_ACTIVITY_:
From the entries below, count every line that contains the word "mRNA". Please give the number and nothing else.

Saved data entries:
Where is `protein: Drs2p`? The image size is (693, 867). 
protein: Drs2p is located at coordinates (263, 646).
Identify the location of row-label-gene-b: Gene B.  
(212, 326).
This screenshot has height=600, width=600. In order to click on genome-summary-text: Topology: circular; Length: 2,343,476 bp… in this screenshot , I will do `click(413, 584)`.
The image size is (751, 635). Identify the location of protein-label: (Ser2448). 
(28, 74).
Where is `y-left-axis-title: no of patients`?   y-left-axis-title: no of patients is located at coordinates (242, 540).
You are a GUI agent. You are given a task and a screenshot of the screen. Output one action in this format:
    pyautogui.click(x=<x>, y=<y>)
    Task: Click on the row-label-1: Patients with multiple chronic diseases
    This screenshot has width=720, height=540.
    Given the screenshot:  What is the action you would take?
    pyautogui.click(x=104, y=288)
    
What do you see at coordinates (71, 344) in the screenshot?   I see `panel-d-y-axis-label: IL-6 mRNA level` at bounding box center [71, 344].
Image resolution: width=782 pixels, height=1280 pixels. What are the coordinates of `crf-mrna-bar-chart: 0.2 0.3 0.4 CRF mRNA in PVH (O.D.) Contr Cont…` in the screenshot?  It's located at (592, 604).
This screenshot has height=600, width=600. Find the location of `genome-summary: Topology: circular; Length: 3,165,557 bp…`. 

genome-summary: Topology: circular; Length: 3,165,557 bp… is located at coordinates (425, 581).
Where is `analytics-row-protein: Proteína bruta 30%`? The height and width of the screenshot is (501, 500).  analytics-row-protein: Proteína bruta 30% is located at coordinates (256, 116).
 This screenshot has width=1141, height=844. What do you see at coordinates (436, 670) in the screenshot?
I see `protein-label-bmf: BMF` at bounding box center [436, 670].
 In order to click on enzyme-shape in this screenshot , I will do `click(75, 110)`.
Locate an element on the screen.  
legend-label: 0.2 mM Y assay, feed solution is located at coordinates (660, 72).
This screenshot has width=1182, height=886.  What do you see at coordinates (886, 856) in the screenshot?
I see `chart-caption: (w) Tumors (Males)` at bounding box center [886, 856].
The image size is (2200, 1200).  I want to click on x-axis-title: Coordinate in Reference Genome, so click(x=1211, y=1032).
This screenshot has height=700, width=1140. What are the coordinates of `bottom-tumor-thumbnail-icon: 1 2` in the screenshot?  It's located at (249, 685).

_ANSWER SECTION_:
2